Maxi condanna per due sacerdoti, di cui uno italiano, riconosciuti colpevoli in Argentina di gravi e ripetuti abusi sessuali su bambini e minori sordi o ipoacusici, in due sedi dell'Istituto Provolo, a Mendoza e a La Plata.

La pena più severa, 45 anni di carcere, è toccata al prete argentino Horacio Corbacho, di 59 anni, accusato di 16 atti di violenza su ospiti dell'Istituto di età variabile fra i quattro ed i 17 anni. Di poco inferiore invece, 42 anni di reclusione, la condanna inflitta a padre Nicola Corradi, 83 anni, attualmente agli arresti domiciliari, per provata responsabilità in sei episodi di violenza.

Insieme a loro è finito in carcere, con una condanna a 18 anni, anche il giardiniere dell'Istituto, Armando Gómez, di 57 anni.

Nella sentenza il tribunale ha sottolineato che la pesantezza della pena inflitta è dovuta anche all'aggravante del fatto che gli imputati rivestivano il ruolo "di ministro di culto ed erano incaricati di vegliare su minori di 18 anni di età".

Le prime indagini sull'accaduto nell'Istituto Provolo, che ha sedi anche nel Veneto, in Argentina ed in altre nazioni del mondo, sono cominciate nel 2014 con denunce nei confronti di don Corradi, inviate anche a papa Francesco. L'iter giudiziario argentino è invece partito nel 2016.

Il dibattimento finale in tribunale ha preso il via il 5 agosto scorso e si è protratto per 49 giorni a porte chiuse, trattandosi di argomenti sensibili e riguardanti la privacy degli accusatori e degli accusati.

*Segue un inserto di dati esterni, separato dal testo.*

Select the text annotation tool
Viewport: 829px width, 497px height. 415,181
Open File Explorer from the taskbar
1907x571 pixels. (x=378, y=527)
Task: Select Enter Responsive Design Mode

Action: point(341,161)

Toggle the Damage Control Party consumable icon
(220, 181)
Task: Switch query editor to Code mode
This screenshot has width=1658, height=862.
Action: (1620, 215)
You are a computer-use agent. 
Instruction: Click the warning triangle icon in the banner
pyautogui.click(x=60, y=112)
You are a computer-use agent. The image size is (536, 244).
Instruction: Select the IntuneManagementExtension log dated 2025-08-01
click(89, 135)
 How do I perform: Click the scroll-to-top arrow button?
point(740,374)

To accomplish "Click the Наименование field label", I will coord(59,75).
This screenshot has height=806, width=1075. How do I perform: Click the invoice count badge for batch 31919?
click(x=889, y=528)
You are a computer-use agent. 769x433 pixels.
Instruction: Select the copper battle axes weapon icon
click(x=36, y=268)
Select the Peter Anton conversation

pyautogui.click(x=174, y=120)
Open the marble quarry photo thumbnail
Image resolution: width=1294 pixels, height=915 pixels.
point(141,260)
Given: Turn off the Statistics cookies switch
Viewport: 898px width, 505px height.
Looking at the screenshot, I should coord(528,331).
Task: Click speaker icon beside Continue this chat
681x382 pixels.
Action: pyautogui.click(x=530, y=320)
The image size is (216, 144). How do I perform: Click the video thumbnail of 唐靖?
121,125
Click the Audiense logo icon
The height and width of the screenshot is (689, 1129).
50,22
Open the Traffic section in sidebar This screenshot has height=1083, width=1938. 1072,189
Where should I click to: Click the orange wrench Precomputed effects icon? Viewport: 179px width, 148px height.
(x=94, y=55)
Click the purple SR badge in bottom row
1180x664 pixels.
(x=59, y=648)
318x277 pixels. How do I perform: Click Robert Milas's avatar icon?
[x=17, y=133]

Gli ex alunni dell'Istituto Provolo, una decina, hanno testimoniato, anche con il supporto di assistenti sociali. Le dichiarazioni raccolte hanno così dato conto di una lunga serie di vessazioni, maltrattamenti e violenze, anche di gruppo.

Le testimonianze sono state considerate "coerenti e verosimili" da psicologi e psichiatri che durante il processo sono stati sentiti dal tribunale.

Il clamore per questa vicenda si unisce in Argentina a quello delle accuse di abuso nei confronti di almeno due seminaristi, rivolte all'ex vescovo di Oran, Gustavo Zanchetta, considerato vicino a papa Francesco, e richiamato in Vaticano quando la vicenda è divenuta di pubblico dominio.